Why should Santa Arrive in a horse drawn carriage, ride through OLD TOWN TEMECULA on Thanksgiving Weekend, sit for hours greeting the children and their parents? It is a 1 5-old tradition. This tradition provides free, easy access to Santa at the end of Black Friday in a small town homey atmosphere where all is touchable, hug able and emotionally appealing. Then line is also significantly shorter than other places in town.
Greeting the residents, friends and neighbors this night is often the only time during the year that I see lifetime friends. Boy Scouts raise funds to go to camp while helping people visit Santa.
During the procession I ran into a young woman I have seen occasionally at my events for the past 10 years.
“I’ve known Melody since I was 11,” she told her kids. They were sitting on a blanket in line, waiting to see Santa. I can’t believe I have known her that long. She asked how I was doing and I was in a hurry from one destination to the next. “Okay, weird year.”
She confided that she had a rough year. She had lost her 12-year-old daughter a few months to cancer. Mist filled both of our eyes. I couldn't believe the hardship this “kid” has seen and yet there she was, with her entire family – watching Santa arrive in Old Town. A small moment of normalcy for her and her year of trauma was a one-second Epiphany for me.

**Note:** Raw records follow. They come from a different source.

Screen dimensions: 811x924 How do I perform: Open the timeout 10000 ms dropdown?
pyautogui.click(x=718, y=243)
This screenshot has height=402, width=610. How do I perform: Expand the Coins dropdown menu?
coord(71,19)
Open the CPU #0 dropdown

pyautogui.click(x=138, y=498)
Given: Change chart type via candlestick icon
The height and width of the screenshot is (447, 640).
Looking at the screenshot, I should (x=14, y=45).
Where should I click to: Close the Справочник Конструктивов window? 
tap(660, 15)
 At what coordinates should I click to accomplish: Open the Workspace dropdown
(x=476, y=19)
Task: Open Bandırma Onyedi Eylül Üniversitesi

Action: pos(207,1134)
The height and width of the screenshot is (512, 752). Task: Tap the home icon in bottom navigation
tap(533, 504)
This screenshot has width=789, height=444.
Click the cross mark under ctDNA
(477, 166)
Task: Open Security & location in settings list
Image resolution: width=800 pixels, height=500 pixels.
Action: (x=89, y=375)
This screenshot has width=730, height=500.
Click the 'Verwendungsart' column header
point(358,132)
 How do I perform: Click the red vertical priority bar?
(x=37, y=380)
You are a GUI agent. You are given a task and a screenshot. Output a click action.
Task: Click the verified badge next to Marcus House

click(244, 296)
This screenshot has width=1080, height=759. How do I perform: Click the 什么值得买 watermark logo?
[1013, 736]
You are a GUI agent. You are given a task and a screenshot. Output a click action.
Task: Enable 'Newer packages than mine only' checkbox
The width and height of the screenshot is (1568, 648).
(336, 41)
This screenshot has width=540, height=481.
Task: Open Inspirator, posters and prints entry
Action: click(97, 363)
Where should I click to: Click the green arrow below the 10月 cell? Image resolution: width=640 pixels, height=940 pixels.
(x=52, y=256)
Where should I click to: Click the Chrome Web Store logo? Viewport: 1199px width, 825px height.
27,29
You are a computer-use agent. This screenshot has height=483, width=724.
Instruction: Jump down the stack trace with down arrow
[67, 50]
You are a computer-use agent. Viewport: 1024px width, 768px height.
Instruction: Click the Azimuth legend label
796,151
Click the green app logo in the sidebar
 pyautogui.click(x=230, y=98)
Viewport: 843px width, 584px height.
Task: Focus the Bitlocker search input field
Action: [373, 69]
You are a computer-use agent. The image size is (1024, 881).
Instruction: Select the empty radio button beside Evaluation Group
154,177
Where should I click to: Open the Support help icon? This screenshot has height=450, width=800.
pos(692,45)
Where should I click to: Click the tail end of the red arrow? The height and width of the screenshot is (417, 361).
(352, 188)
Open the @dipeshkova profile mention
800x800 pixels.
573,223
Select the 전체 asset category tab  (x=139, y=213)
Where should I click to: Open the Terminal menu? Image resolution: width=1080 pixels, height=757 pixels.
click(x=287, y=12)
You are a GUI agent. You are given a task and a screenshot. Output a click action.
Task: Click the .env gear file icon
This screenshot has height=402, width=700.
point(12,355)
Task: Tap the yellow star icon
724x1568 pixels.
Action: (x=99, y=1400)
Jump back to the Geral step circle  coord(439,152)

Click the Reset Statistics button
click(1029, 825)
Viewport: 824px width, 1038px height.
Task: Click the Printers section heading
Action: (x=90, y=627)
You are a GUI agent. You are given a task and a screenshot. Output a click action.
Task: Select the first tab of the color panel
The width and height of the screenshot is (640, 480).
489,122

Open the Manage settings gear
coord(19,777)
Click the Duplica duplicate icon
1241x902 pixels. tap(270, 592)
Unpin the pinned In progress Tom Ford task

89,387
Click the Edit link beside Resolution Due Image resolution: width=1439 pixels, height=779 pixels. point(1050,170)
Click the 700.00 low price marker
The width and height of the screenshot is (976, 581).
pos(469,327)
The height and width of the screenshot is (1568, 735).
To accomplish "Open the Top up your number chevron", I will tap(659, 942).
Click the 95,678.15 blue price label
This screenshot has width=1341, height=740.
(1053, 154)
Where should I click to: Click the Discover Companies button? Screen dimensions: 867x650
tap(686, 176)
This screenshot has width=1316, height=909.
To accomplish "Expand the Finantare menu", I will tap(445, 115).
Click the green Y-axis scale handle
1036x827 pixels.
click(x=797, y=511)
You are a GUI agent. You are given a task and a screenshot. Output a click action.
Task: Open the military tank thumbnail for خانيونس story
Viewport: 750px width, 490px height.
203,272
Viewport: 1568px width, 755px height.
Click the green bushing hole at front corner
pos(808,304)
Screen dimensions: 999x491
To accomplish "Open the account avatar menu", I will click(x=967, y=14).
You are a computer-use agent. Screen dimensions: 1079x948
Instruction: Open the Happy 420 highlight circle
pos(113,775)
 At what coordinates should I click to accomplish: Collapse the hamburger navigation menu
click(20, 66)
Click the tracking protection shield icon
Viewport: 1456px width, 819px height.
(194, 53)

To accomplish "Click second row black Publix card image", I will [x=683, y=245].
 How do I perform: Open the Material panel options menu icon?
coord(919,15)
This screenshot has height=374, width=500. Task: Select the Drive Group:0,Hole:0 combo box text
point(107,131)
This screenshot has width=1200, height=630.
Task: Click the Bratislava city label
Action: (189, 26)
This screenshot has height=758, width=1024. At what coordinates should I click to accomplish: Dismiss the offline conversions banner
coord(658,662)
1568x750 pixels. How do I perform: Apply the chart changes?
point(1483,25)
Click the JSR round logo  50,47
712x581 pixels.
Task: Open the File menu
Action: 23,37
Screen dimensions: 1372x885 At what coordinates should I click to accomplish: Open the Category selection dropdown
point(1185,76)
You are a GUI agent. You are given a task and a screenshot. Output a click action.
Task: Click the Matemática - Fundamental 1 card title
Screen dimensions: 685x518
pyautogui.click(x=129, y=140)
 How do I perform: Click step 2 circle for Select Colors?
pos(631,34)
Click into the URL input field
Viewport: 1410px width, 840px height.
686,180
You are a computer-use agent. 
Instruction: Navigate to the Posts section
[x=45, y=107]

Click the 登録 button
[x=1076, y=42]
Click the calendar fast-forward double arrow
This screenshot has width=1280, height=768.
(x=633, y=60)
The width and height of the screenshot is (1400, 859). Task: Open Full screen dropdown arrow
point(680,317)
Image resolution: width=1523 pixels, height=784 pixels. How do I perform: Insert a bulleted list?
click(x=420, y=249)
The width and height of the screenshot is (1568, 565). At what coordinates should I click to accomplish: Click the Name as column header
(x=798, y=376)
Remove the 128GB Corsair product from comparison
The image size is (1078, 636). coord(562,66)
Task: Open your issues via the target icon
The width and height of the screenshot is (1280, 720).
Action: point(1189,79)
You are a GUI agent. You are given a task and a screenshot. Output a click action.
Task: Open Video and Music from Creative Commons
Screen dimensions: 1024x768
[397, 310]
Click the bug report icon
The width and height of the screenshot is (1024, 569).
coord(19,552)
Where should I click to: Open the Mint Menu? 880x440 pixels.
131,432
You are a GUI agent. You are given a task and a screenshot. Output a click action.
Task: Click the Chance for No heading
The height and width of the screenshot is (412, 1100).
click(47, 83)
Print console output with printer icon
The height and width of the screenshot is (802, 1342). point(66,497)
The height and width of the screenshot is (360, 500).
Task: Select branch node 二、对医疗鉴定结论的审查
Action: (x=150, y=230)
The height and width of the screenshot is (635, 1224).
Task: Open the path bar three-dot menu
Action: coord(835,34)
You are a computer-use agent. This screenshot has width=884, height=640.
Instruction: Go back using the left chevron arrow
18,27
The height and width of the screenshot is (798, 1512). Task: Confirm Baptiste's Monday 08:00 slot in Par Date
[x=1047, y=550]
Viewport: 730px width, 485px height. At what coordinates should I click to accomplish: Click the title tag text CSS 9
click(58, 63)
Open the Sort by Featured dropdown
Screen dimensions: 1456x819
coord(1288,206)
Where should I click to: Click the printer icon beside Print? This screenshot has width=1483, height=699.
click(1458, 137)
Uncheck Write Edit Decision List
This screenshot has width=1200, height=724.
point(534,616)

We all live within our own storyboards. Sometimes we are so immersed at surviving a storm, enduring a hardship or just “getting by” that we don’t see the world around us. But this one night, one 15-minute window unites old friends, creates new friends, inspires young, and revitalizes generations within one family. It’s magical.
I read a post of one woman who wiped mist from her eyes as she saw the carriages proceed down Main Street. Holding her newborn and watching from the sidewalk, she saw her husband drive the of y team that pulled a trolley full young carolers. She normally drives Santa in the carriage and this year delighted in the crowd as they cheered the procession.
Old Town Temecula is the heart and soul of this community. Glowing snowflakes on light posts and in the street, a musical Christmas tree in Town Square, Snowbell Rockin’ Nights with snow fall, lights and music synchronized, and now the Ice Rink – it is all a gift to the community and a treasure for the season.